**Selected excerpt**:
════

Well, and for the survivalist on the go... shoddy workmanship, though, in my opinion.

Hala Ranch is an ideal US-based location for your own zombie fortress, if you decide to stay on land.
posted by Unicorn on the cob at 10:08 PM on May 6, 2011


kind of all-or-nothing regarding privacy, too.

I'm sure you can still get blinds for it, like any other house with lots of windows.
posted by chundo at 10:43 PM on May 6, 2011


Splunge: We promise not to shoot you. But if somebody does threaten to, I'd try poutine and beer* before hockey skates.

* As long as it's not American Beer. If it is, there will definitely be shooting.
posted by empatterson at 11:22 PM on May 6, 2011


I have heard zombies will eat Tim Bits in preference to brains.
posted by arcticseal at 11:27 PM on May 6, 2011 [1 favorite]


mrzarquon:

Still being directed by Paul WS Anderson. Damnit.

I sometimes get brain whiplash when I read his name and realize it's not the good Paul Anderson (there will be blood, etc), but the bad Paul Anderson someone is talking about
"

Well I just read this as Wes Anderson and got all excited. Bill Murray plays a good zombie!
posted by hydrophonic at 11:31 PM on May 6, 2011


Actually I love the concept of poutine. But I just came back from Seattle so I hope you have Mac and Jack.
posted by Splunge at 12:16 AM on May 7, 2011


I see what you mean about the clouds being the same, but if that's a rendering I'm gobsmacked.
Probably just for effect they Photoshopped in the closing/closed doors and shutters onto the same image of the house, so it would look cool as a slideshow.
But it's not actually built of concrete, but some sort of light panel cladding on a frame. It would probably still do the job, and it still proclaims the loving message of brutalism - the only sort of language that these zombies understand.
posted by Flashman at 12:24 AM on May 7, 2011


I dunno, anyone rich enough to build a house like this probably has an underground bunker stockpiled with food to last 5 years or more.


And is too cocky to make damn good and sure they have a can opener.
posted by louche mustachio at 2:13 AM on May 7, 2011


all the house needs is the almost attack proof OBL plan of no internet, no telephones and add some more high walls around the safe-house. then, sleep tight and avoid loud snoring, as that attracts Zombies.
posted by taxpayer at 3:30 AM on May 7, 2011


Well, if you're really prepared, can't you just stock several million rounds of ammunition and shoot all these zombies from the roof? Quick Googling suggests that a million rounds is about a seven-foot cube, so several million rounds should be do-able in this house. Rifle from the roof, close-up and slow-moving targets, shouldn't be a problem. How many zombies can turn up?

════

**Set task 1**:
Please lay out the rows below as a Markdown table with two columns, Number and Entry. Start at the line containing "1227x474 pixels. Task: Click" and end at the line containing "pos(141,460)", leaving out blank lines.

════

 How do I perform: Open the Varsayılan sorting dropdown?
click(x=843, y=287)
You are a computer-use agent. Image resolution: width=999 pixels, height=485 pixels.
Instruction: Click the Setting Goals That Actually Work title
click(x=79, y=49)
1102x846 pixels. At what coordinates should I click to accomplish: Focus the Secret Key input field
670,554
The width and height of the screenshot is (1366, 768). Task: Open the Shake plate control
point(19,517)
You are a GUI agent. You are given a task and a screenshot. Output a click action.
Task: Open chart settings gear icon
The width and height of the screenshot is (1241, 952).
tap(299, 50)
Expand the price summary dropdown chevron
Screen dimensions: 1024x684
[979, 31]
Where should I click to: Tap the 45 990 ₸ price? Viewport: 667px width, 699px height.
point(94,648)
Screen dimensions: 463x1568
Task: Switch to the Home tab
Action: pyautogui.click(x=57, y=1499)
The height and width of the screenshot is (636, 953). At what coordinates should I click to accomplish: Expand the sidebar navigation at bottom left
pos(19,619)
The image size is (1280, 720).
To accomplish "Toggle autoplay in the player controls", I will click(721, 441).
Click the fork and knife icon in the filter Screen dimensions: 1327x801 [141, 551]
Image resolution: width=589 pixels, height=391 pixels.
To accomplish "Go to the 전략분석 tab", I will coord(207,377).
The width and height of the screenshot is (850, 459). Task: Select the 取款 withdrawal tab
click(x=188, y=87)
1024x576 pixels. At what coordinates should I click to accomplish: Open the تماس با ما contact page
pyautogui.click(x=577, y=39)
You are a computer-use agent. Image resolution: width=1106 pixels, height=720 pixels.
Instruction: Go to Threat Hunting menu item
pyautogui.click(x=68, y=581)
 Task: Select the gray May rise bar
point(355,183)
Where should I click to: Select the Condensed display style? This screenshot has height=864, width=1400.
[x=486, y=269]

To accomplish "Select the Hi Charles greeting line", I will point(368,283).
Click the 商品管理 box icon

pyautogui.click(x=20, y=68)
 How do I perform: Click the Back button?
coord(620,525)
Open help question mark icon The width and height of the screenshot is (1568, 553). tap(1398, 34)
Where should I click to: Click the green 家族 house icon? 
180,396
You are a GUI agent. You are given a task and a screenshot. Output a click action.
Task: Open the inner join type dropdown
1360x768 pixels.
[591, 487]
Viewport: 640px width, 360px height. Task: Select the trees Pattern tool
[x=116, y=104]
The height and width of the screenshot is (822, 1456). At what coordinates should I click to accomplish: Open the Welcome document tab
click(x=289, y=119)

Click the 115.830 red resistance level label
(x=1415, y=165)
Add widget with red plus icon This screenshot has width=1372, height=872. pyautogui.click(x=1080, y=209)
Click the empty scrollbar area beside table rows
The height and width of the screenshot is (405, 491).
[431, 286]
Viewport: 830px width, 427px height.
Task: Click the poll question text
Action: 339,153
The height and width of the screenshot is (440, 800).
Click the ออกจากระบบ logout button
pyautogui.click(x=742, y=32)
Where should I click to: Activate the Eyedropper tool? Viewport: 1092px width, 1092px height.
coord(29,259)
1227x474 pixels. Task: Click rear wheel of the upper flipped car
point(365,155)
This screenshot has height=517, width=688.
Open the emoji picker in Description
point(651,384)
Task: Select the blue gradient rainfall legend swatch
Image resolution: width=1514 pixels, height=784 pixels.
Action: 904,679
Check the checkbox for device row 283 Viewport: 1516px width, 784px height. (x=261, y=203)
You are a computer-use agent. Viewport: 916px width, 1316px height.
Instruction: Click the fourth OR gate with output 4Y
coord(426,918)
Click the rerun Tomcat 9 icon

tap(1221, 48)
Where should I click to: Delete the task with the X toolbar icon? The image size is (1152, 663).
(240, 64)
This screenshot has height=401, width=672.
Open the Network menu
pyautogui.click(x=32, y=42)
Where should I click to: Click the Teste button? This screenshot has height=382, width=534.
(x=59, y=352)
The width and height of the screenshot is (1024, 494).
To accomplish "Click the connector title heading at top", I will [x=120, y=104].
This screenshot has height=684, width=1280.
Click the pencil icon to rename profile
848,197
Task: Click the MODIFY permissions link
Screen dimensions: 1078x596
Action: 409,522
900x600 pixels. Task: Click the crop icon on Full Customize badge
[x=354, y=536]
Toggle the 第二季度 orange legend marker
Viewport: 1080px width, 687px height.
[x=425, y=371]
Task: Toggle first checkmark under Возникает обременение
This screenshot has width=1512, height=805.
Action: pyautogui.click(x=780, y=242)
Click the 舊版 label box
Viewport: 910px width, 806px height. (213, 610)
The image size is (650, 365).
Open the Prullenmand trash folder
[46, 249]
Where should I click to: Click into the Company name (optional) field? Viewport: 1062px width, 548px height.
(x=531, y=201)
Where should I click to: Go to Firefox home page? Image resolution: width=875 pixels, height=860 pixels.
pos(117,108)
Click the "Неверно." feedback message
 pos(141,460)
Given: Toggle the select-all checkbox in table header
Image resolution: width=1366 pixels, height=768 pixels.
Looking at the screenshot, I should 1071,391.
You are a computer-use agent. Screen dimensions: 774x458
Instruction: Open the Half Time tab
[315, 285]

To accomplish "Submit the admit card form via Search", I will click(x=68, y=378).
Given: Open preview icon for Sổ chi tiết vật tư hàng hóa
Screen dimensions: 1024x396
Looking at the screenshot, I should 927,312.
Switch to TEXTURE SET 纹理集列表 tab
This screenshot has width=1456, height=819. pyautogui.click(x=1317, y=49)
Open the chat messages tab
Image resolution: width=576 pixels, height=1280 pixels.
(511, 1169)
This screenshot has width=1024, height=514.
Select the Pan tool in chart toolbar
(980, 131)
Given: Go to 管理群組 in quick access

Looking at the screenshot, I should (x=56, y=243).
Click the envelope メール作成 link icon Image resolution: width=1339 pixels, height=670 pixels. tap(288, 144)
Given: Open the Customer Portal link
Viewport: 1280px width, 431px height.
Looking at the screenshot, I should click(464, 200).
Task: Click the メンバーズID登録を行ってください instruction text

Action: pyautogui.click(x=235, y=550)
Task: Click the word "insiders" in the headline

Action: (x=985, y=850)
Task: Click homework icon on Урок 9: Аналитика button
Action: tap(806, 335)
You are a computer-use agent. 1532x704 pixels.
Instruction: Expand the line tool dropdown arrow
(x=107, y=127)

════

**Set task 2**:
Rewrite the passage of the zombie-house discussion above that starts at "Well I just" and ends at "Mac and Jack.", putting "Jeff Goldblum" in place of "Bill Murray".

**Task solution 1**:
| Number | Entry |
|---|---|
| 1 | 1227x474 pixels. Task: Click rear wheel of the upper flipped car |
| 2 | point(365,155) |
| 3 | This screenshot has height=517, width=688. |
| 4 | Open the emoji picker in Description |
| 5 | point(651,384) |
| 6 | Task: Select the blue gradient rainfall legend swatch |
| 7 | Image resolution: width=1514 pixels, height=784 pixels. |
| 8 | Action: 904,679 |
| 9 | Check the checkbox for device row 283 Viewport: 1516px width, 784px height. (x=261, y=203) |
| 10 | You are a computer-use agent. Viewport: 916px width, 1316px height. |
| 11 | Instruction: Click the fourth OR gate with output 4Y |
| 12 | coord(426,918) |
| 13 | Click the rerun Tomcat 9 icon |
| 14 | tap(1221, 48) |
| 15 | Where should I click to: Delete the task with the X toolbar icon? The image size is (1152, 663). |
| 16 | (240, 64) |
| 17 | This screenshot has height=401, width=672. |
| 18 | Open the Network menu |
| 19 | pyautogui.click(x=32, y=42) |
| 20 | Where should I click to: Click the Teste button? This screenshot has height=382, width=534. |
| 21 | (x=59, y=352) |
| 22 | The width and height of the screenshot is (1024, 494). |
| 23 | To accomplish "Click the connector title heading at top", I will [x=120, y=104]. |
| 24 | This screenshot has height=684, width=1280. |
| 25 | Click the pencil icon to rename profile |
| 26 | 848,197 |
| 27 | Task: Click the MODIFY permissions link |
| 28 | Screen dimensions: 1078x596 |
| 29 | Action: 409,522 |
| 30 | 900x600 pixels. Task: Click the crop icon on Full Customize badge |
| 31 | [x=354, y=536] |
| 32 | Toggle the 第二季度 orange legend marker |
| 33 | Viewport: 1080px width, 687px height. |
| 34 | [x=425, y=371] |
| 35 | Task: Toggle first checkmark under Возникает обременение |
| 36 | This screenshot has width=1512, height=805. |
| 37 | Action: pyautogui.click(x=780, y=242) |
| 38 | Click the 舊版 label box |
| 39 | Viewport: 910px width, 806px height. (213, 610) |
| 40 | The image size is (650, 365). |
| 41 | Open the Prullenmand trash folder |
| 42 | [46, 249] |
| 43 | Where should I click to: Click into the Company name (optional) field? Viewport: 1062px width, 548px height. |
| 44 | (x=531, y=201) |
| 45 | Where should I click to: Go to Firefox home page? Image resolution: width=875 pixels, height=860 pixels. |
| 46 | pos(117,108) |
| 47 | Click the "Неверно." feedback message |
| 48 |  pos(141,460) |

**Task solution 2**:
Well I just read this as Wes Anderson and got all excited. Jeff Goldblum plays a good zombie!
posted by hydrophonic at 11:31 PM on May 6, 2011


Actually I love the concept of poutine. But I just came back from Seattle so I hope you have Mac and Jack.